Townsville flood crisis raises fears about economic recovery among business leaders



February 08, 2019 06:43:15

Experts are worried Townsville’s long-awaited economic resurgence has been washed out to sea by the city’s historic flood disaster.

  • Key points:

  • Townsville’s Chamber of Commerce is worried confidence will be washed away
  • Tourists urged not to cancel Easter holiday bookings
  • Concern over pressure on Townsville’s rental housing market

They fear the north Queensland city will lose not only tourists, but broader economic momentum as the clean-up slows down activity in the weeks and months ahead.

After a mining downturn, Townsville has struggled for years with high unemployment.

Townsville Chamber of Commerce chief executive Marie-Claude Brown was concerned industries like retail and hospitality will now take a hit.

“In the longer term, we’re concerned that the money will shrink and the confidence we were starting to see could have been washed away with the flood,” Ms Brown said.

“Certain things are going to be in high demand — carpenters, plumbers, plasters, painters — so that will have an immediate impact,” Ms Brown said.

“But while the recovery is underway in Townsville, there’s not a lot of discretionary dollars going around.”

The State Government and Townsville Mayor Jenny Hill have asked insurance companies to use local businesses as much as possible during any rebuilds.

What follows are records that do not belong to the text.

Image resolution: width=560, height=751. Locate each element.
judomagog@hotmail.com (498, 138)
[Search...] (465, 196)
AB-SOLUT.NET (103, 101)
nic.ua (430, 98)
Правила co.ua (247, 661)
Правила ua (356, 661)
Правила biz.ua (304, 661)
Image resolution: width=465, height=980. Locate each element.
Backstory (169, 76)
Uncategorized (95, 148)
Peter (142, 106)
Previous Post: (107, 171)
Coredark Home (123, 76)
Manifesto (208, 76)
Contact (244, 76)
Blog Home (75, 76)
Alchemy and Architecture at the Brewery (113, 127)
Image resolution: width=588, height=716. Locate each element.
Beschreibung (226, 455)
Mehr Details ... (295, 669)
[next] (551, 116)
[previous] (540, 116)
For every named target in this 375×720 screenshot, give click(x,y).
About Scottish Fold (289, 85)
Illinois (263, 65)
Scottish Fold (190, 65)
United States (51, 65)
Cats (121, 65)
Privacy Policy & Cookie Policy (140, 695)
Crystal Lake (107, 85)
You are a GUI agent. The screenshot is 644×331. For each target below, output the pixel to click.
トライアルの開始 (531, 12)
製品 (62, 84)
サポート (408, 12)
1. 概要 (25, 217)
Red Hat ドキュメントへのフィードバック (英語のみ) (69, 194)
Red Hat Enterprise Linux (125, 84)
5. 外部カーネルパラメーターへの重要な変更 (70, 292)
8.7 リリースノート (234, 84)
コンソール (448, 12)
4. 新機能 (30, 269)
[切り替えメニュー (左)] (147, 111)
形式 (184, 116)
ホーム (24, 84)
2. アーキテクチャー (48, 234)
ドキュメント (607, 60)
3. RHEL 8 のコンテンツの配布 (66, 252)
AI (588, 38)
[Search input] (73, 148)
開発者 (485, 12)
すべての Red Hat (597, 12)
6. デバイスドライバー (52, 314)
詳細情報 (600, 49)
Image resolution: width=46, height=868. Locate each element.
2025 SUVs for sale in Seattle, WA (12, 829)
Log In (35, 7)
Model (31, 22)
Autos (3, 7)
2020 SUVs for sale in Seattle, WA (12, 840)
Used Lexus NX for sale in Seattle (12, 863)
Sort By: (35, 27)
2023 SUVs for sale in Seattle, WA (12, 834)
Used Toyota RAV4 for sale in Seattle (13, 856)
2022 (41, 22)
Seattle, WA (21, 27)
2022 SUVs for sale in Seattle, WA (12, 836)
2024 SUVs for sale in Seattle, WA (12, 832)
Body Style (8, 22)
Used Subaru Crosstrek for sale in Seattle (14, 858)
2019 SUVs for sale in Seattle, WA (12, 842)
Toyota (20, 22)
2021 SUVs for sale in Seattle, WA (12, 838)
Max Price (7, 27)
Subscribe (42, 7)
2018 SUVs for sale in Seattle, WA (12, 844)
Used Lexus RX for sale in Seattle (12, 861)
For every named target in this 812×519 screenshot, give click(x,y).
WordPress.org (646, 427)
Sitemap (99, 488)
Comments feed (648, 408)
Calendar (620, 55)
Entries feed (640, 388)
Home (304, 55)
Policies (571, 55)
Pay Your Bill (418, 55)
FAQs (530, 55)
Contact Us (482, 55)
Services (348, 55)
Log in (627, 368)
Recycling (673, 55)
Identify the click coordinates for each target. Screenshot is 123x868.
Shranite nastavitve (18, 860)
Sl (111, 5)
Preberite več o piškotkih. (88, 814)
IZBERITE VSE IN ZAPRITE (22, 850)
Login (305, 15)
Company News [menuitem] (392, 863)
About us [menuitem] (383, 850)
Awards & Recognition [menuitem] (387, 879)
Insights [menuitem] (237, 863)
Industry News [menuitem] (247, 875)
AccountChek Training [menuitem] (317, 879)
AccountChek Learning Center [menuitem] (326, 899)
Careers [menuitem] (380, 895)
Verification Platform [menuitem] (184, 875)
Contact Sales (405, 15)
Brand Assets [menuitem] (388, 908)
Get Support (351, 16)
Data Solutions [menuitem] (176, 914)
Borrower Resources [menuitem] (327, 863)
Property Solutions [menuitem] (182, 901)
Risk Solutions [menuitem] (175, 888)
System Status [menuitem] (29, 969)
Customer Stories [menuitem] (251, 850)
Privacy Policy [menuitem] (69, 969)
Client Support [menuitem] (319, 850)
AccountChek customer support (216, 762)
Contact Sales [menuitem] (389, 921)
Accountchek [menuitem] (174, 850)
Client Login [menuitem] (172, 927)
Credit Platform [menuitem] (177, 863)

“The locals want to be a part of it, the locals want to do it. This is about building community capacity,” Cr Hill said.

The economic toll from the flood is not known, however insurers have so far received claims of just over $100 million.

That figure will rise as people return to their flood-damaged homes or business.

Economic lobby group Townsville Enterprise chief executive Patricia O’Callaghan has encouraged tourists not to cancel their Easter booking in the region, particularly those heading to Magnetic Island.

“Support our community, particularly our small businesses through this tough economic time,” she said.

“We are open for business. It’s important to reinforce the value not only of the immediate recovery but not losing momentum on the long-term plan and key priorities for the region.

“On top of repair and recovery, building the pipeline of jobs has now become more important than ever.”

Looming housing crisis

There are also predictions there could be short-term pressure on the rental market as more residents become displaced.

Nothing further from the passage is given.